We also meet the shepherds, keeping watch over their flocks at night. As forgotten and overlooked as an obscure verse of an obscure Christmas carol, huddled together in the fields and waiting for the morning sun to put the darkness to flight and with it the dangers that threatened them and the sheep in their care. When they came face to face with the light of God’s glorious love, first one angel and then a heavenly host proclaiming that Christ was born in Bethlehem, that the Messiah they had been waiting for was here, just a little up the road, in a stable of all places, they could scarcely have been prepared for that shocking news. In the iron-hard world where they lived, these sorts of miracles didn’t happen, and when they did, they didn’t happen to lowly shepherds.
Finally, we meet a baby.

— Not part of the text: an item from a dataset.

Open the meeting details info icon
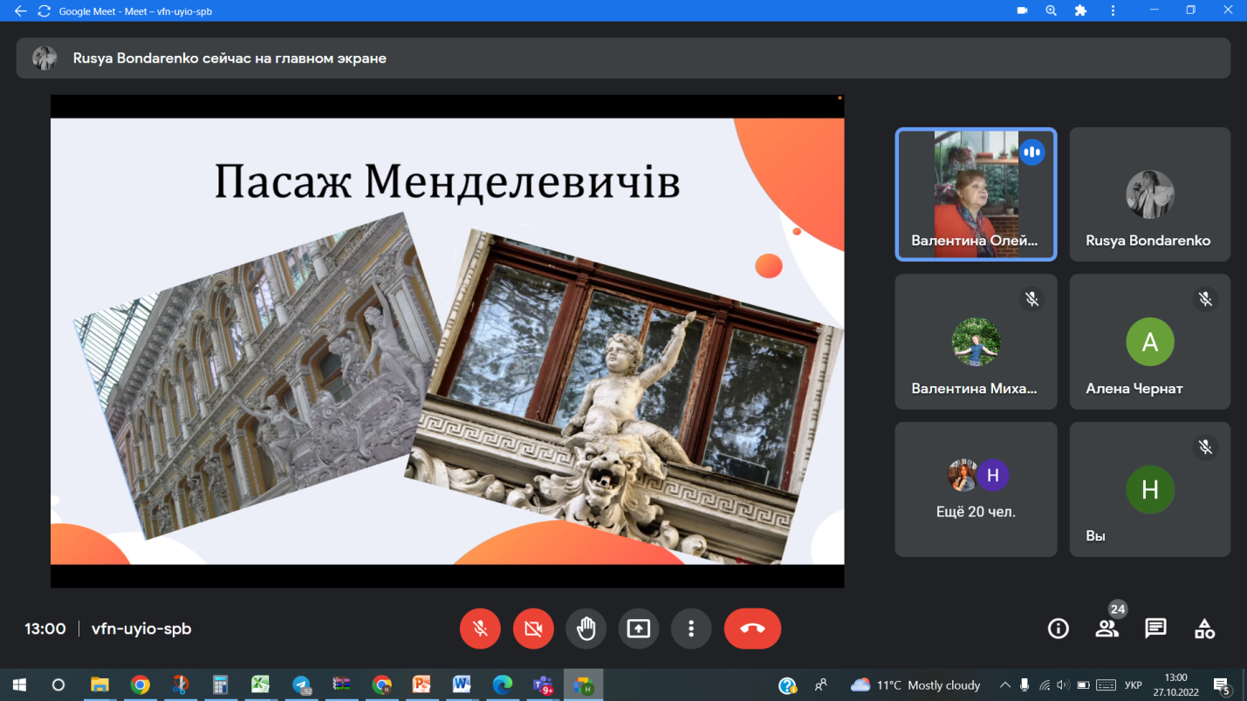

The one that the carol talks about as the Lord God Almighty and that Isaiah refers to as Wonderful Counselor, Mighty God, Everlasting Father, Prince of Peace. The one in whom the entire universe holds together had entered this iron-hard world in the most vulnerable way we could possibly imagine, as a small child. In that moment, as the carol reminds us, a stable place sufficed. In his humility and in his sacrificial love, the God of the universe had chosen to sleep on a mangerful of hay, to drink from his mother’s breast, to be wrapped up in swaddling clothes while farmyard animals looked on, bleating and baying their songs of welcome.

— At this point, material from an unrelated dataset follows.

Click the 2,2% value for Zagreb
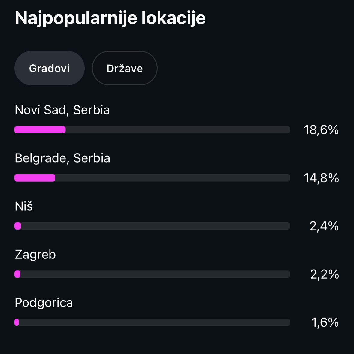Viewport: 354px width, 354px height. pyautogui.click(x=324, y=274)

In the beautiful way that both poetry and gospel have of bringing the most powerful and world-changing images to light, both the carol and Luke’s passage bring us back to a picture of Mary, taking it all in. Kissing the child that she is cradling in her arms. Treasuring up all of these things in her heart and pondering them. In a way that the Caesars and Quiriniuses and the Herods of the world could never really understand in a way that probably eluded even Joseph and the shepherds, this young mother somehow knew that she was face to face with something so astounding that the only appropriate response was silent wonder. This baby she had carried in her womb for nine months, and that she now held on her lap in the stillness of a stable, would put this iron-hard world to right. He was the light that would overcome our darkness. He was the wisdom who would overcome our foolishness. He was the peace that would overcome the bloody brutality that defined us. He was the salvation that would overcome our sin and selfishness. He was the life that would overcome death. All these things were, and are, too wonderful to comprehend. All these things can only be pondered, and treasured, embraced in worship, contemplated in silence and lifted up in song. In all of these things rests our greatest hope—God with us.